Stored data: Begin

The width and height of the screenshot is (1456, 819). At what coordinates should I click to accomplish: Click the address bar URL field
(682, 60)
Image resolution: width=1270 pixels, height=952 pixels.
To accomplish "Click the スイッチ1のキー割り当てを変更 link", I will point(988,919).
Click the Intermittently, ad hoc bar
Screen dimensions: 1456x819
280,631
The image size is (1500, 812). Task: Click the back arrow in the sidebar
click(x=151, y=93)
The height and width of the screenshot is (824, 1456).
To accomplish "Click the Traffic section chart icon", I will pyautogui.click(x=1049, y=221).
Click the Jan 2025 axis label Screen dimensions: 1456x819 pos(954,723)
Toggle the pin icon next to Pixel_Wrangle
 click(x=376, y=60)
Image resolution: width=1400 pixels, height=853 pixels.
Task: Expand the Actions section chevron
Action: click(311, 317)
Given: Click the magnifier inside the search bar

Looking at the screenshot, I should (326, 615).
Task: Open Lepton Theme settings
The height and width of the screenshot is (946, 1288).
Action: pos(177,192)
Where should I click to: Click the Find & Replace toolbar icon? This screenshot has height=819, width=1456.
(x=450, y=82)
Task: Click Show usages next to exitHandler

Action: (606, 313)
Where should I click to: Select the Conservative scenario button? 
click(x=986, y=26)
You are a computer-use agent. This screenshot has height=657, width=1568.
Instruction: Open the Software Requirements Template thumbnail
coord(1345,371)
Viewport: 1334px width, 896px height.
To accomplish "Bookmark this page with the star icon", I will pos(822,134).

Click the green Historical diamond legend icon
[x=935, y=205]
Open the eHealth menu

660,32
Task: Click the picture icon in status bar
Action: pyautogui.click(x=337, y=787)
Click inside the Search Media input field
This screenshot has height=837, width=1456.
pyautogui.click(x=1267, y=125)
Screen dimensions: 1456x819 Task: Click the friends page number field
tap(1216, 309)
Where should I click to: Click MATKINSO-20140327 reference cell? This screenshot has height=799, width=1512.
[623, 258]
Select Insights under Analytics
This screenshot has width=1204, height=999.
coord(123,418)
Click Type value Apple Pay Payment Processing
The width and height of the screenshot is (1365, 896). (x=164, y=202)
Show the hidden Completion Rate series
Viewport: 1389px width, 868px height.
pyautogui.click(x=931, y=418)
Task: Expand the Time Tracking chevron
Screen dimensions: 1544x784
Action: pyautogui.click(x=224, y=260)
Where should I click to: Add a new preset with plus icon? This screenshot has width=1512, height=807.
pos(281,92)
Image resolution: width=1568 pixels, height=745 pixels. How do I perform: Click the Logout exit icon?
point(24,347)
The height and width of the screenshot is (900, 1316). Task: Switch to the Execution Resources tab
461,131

Stored data: End

*Task goal*
Nothing in the data should be altered; please repeat it exactly.

*Response for this exercise*
The width and height of the screenshot is (1456, 819). At what coordinates should I click to accomplish: Click the address bar URL field
(682, 60)
Image resolution: width=1270 pixels, height=952 pixels.
To accomplish "Click the スイッチ1のキー割り当てを変更 link", I will point(988,919).
Click the Intermittently, ad hoc bar
Screen dimensions: 1456x819
280,631
The image size is (1500, 812). Task: Click the back arrow in the sidebar
click(x=151, y=93)
The height and width of the screenshot is (824, 1456).
To accomplish "Click the Traffic section chart icon", I will pyautogui.click(x=1049, y=221).
Click the Jan 2025 axis label Screen dimensions: 1456x819 pos(954,723)
Toggle the pin icon next to Pixel_Wrangle
 click(x=376, y=60)
Image resolution: width=1400 pixels, height=853 pixels.
Task: Expand the Actions section chevron
Action: click(311, 317)
Given: Click the magnifier inside the search bar

Looking at the screenshot, I should (326, 615).
Task: Open Lepton Theme settings
The height and width of the screenshot is (946, 1288).
Action: pos(177,192)
Where should I click to: Click the Find & Replace toolbar icon? This screenshot has height=819, width=1456.
(x=450, y=82)
Task: Click Show usages next to exitHandler

Action: (606, 313)
Where should I click to: Select the Conservative scenario button? 
click(x=986, y=26)
You are a computer-use agent. This screenshot has height=657, width=1568.
Instruction: Open the Software Requirements Template thumbnail
coord(1345,371)
Viewport: 1334px width, 896px height.
To accomplish "Bookmark this page with the star icon", I will pos(822,134).

Click the green Historical diamond legend icon
[x=935, y=205]
Open the eHealth menu

660,32
Task: Click the picture icon in status bar
Action: pyautogui.click(x=337, y=787)
Click inside the Search Media input field
This screenshot has height=837, width=1456.
pyautogui.click(x=1267, y=125)
Screen dimensions: 1456x819 Task: Click the friends page number field
tap(1216, 309)
Where should I click to: Click MATKINSO-20140327 reference cell? This screenshot has height=799, width=1512.
[623, 258]
Select Insights under Analytics
This screenshot has width=1204, height=999.
coord(123,418)
Click Type value Apple Pay Payment Processing
The width and height of the screenshot is (1365, 896). (x=164, y=202)
Show the hidden Completion Rate series
Viewport: 1389px width, 868px height.
pyautogui.click(x=931, y=418)
Task: Expand the Time Tracking chevron
Screen dimensions: 1544x784
Action: pyautogui.click(x=224, y=260)
Where should I click to: Add a new preset with plus icon? This screenshot has width=1512, height=807.
pos(281,92)
Image resolution: width=1568 pixels, height=745 pixels. How do I perform: Click the Logout exit icon?
point(24,347)
The height and width of the screenshot is (900, 1316). Task: Switch to the Execution Resources tab
461,131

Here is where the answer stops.